→ Assignment: With nothing left out, give the data back exactly.

→ Data provided:
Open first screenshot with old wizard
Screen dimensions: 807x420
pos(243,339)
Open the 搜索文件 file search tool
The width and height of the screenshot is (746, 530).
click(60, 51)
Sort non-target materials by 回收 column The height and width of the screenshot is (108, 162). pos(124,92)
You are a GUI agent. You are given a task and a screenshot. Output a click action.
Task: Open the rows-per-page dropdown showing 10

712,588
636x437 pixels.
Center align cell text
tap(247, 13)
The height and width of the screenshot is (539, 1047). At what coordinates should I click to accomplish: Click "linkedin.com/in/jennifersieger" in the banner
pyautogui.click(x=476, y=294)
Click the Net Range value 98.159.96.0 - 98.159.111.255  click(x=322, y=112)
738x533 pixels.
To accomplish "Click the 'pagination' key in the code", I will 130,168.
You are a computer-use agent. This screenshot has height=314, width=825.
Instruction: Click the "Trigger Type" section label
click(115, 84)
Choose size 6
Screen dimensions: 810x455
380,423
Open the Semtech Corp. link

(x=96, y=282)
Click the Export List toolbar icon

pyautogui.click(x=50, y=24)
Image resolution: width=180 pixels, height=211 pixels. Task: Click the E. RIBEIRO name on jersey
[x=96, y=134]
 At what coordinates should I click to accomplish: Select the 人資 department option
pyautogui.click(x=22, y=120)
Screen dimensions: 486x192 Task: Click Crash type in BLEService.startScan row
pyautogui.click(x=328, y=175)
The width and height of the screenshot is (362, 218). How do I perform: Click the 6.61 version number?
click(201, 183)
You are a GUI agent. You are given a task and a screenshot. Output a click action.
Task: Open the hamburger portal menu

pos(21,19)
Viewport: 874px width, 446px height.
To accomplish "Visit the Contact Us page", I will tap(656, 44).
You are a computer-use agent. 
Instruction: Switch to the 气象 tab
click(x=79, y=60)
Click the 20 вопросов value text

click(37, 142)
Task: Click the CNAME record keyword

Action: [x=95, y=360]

→ Answer to the problem:
Open first screenshot with old wizard
Screen dimensions: 807x420
pos(243,339)
Open the 搜索文件 file search tool
The width and height of the screenshot is (746, 530).
click(60, 51)
Sort non-target materials by 回收 column The height and width of the screenshot is (108, 162). pos(124,92)
You are a GUI agent. You are given a task and a screenshot. Output a click action.
Task: Open the rows-per-page dropdown showing 10

712,588
636x437 pixels.
Center align cell text
tap(247, 13)
The height and width of the screenshot is (539, 1047). At what coordinates should I click to accomplish: Click "linkedin.com/in/jennifersieger" in the banner
pyautogui.click(x=476, y=294)
Click the Net Range value 98.159.96.0 - 98.159.111.255  click(x=322, y=112)
738x533 pixels.
To accomplish "Click the 'pagination' key in the code", I will 130,168.
You are a computer-use agent. This screenshot has height=314, width=825.
Instruction: Click the "Trigger Type" section label
click(115, 84)
Choose size 6
Screen dimensions: 810x455
380,423
Open the Semtech Corp. link

(x=96, y=282)
Click the Export List toolbar icon

pyautogui.click(x=50, y=24)
Image resolution: width=180 pixels, height=211 pixels. Task: Click the E. RIBEIRO name on jersey
[x=96, y=134]
 At what coordinates should I click to accomplish: Select the 人資 department option
pyautogui.click(x=22, y=120)
Screen dimensions: 486x192 Task: Click Crash type in BLEService.startScan row
pyautogui.click(x=328, y=175)
The width and height of the screenshot is (362, 218). How do I perform: Click the 6.61 version number?
click(201, 183)
You are a GUI agent. You are given a task and a screenshot. Output a click action.
Task: Open the hamburger portal menu

pos(21,19)
Viewport: 874px width, 446px height.
To accomplish "Visit the Contact Us page", I will tap(656, 44).
You are a computer-use agent. 
Instruction: Switch to the 气象 tab
click(x=79, y=60)
Click the 20 вопросов value text

click(37, 142)
Task: Click the CNAME record keyword

Action: [x=95, y=360]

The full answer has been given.